Task prompt
From the records below, print only the part that opens with the line containing "Псковский музей-заповедник (75, 878)" and closes with the line containing "lixiangdong (35, 102)"; omit the pictures.

··· Given records ···

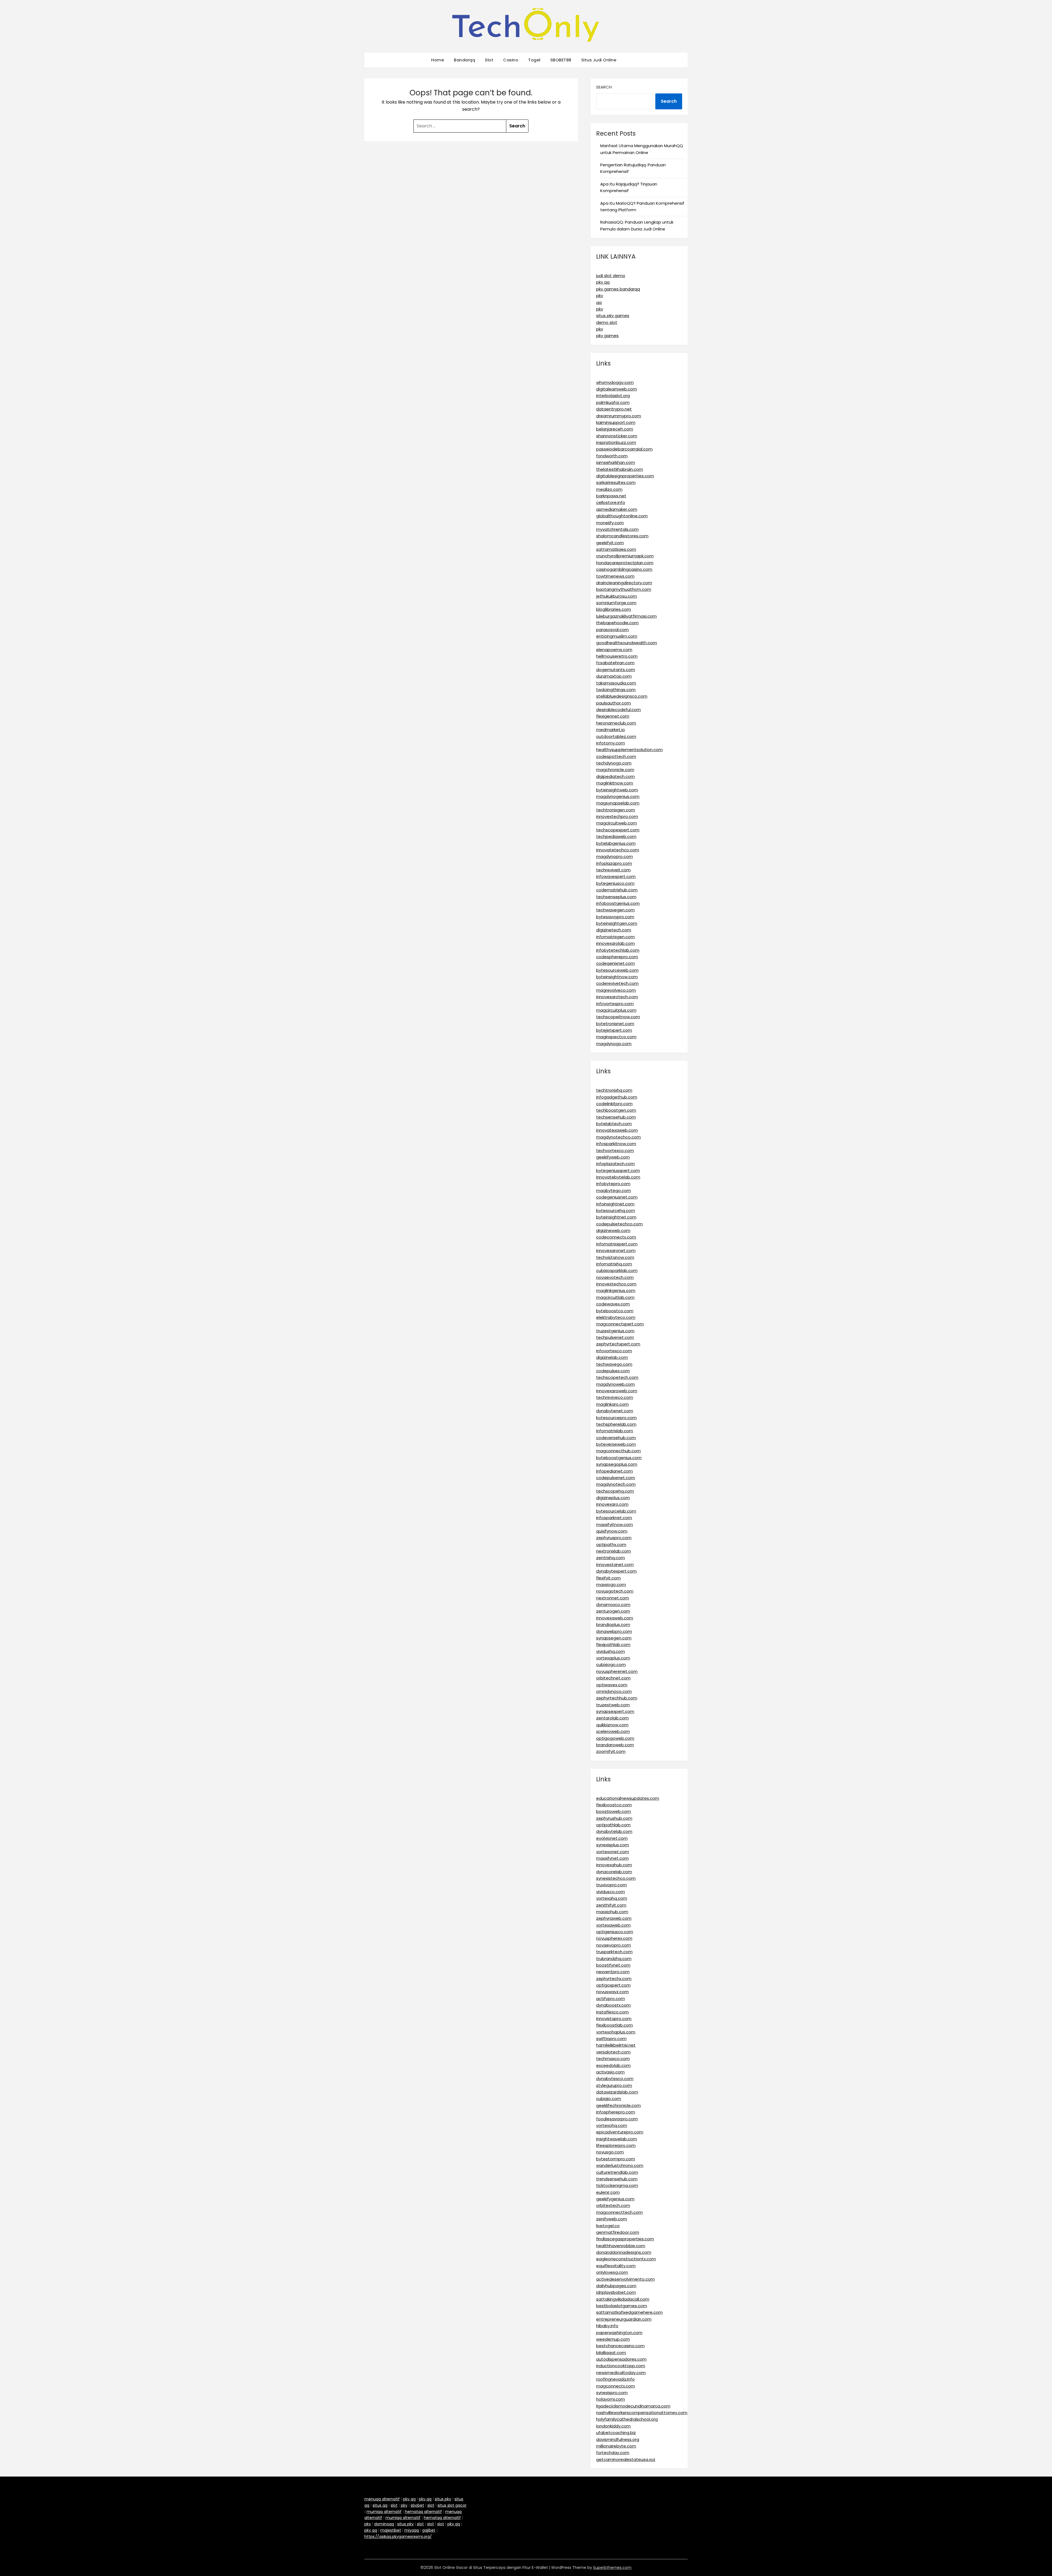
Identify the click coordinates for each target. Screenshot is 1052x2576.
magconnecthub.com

···
··· Given records ···

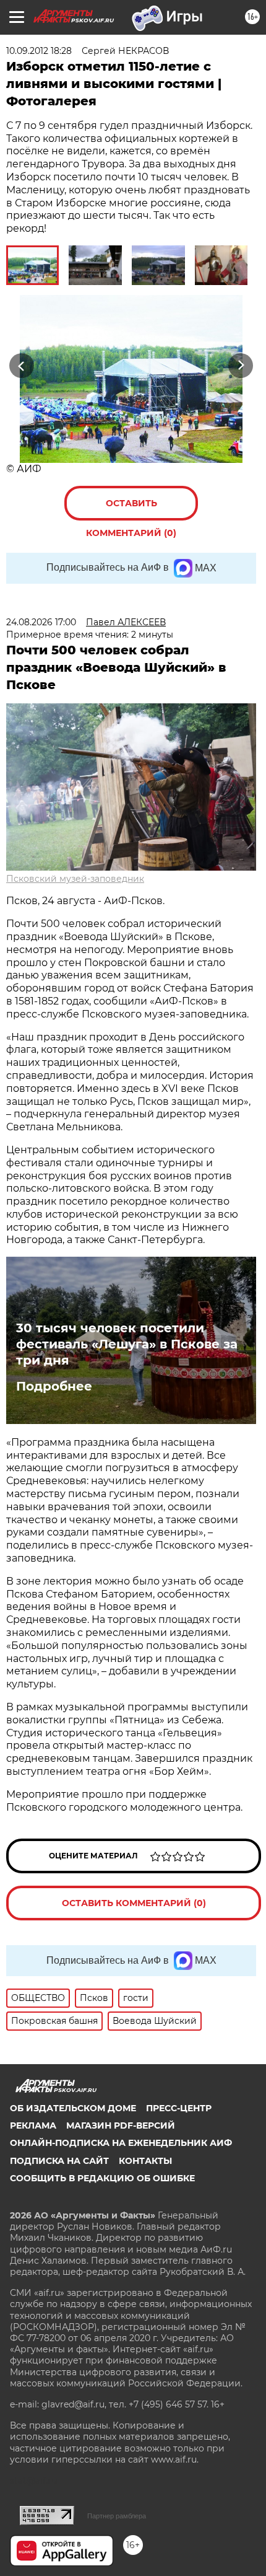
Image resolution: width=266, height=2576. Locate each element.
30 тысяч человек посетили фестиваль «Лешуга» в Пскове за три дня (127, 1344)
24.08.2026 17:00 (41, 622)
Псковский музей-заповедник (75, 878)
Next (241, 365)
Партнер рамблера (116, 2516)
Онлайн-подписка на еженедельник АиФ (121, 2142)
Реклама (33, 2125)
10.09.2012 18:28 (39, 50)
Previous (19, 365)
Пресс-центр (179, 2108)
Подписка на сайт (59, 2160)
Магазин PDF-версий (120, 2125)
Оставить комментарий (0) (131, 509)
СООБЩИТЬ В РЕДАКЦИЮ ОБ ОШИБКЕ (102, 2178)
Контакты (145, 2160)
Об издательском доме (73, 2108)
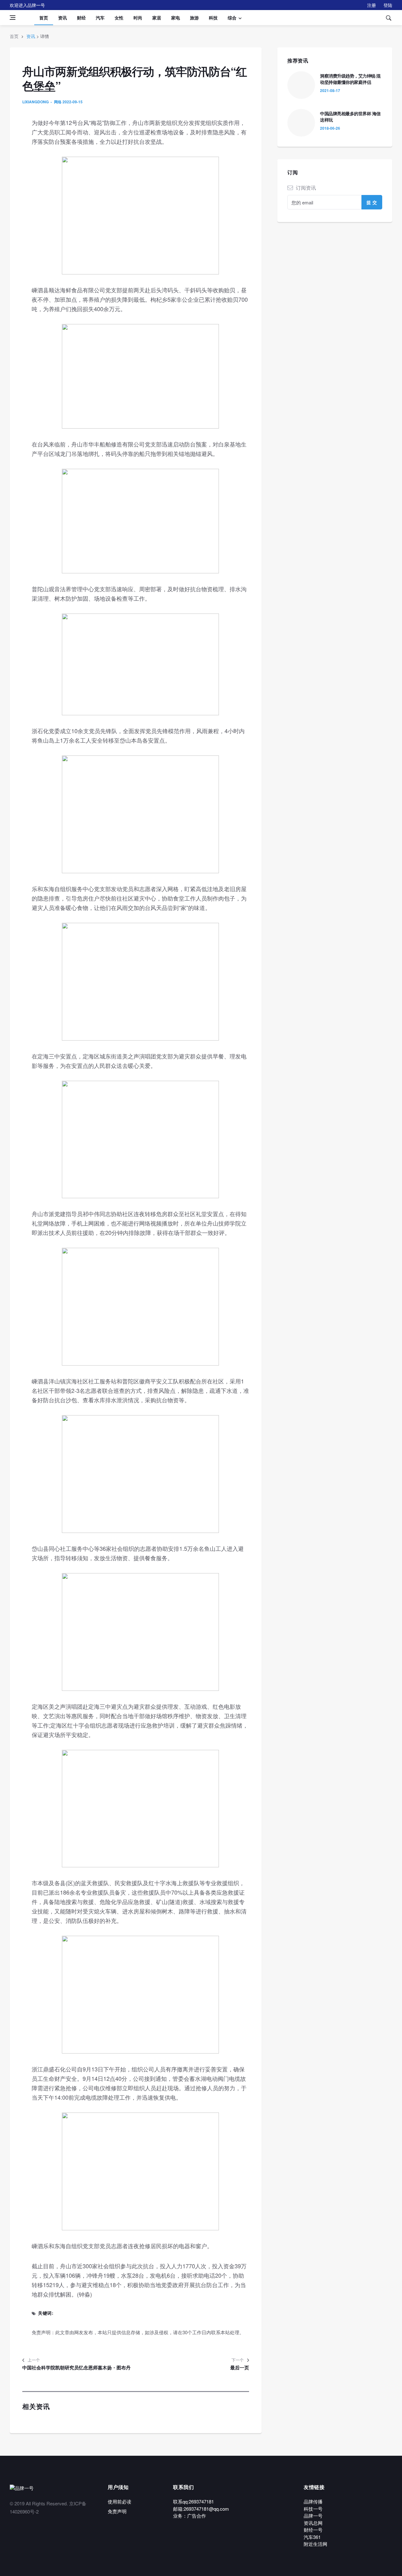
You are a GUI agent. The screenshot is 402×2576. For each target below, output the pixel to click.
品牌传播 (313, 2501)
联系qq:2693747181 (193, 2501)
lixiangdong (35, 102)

···

Result for this task
Псковский музей-заповедник (75, 878)
Next (241, 365)
Партнер рамблера (116, 2516)
Онлайн-подписка на еженедельник АиФ (121, 2142)
Реклама (33, 2125)
10.09.2012 18:28 (39, 50)
Previous (19, 365)
Пресс-центр (179, 2108)
Подписка на сайт (59, 2160)
Магазин PDF-версий (120, 2125)
Оставить комментарий (0) (131, 509)
СООБЩИТЬ В РЕДАКЦИЮ ОБ ОШИБКЕ (102, 2178)
Контакты (145, 2160)
Об издательском доме (73, 2108)
You are a GUI agent. The screenshot is 402×2576. For each target below, output the pixel to click.
品牌传播 (313, 2501)
联系qq:2693747181 (193, 2501)
lixiangdong (35, 102)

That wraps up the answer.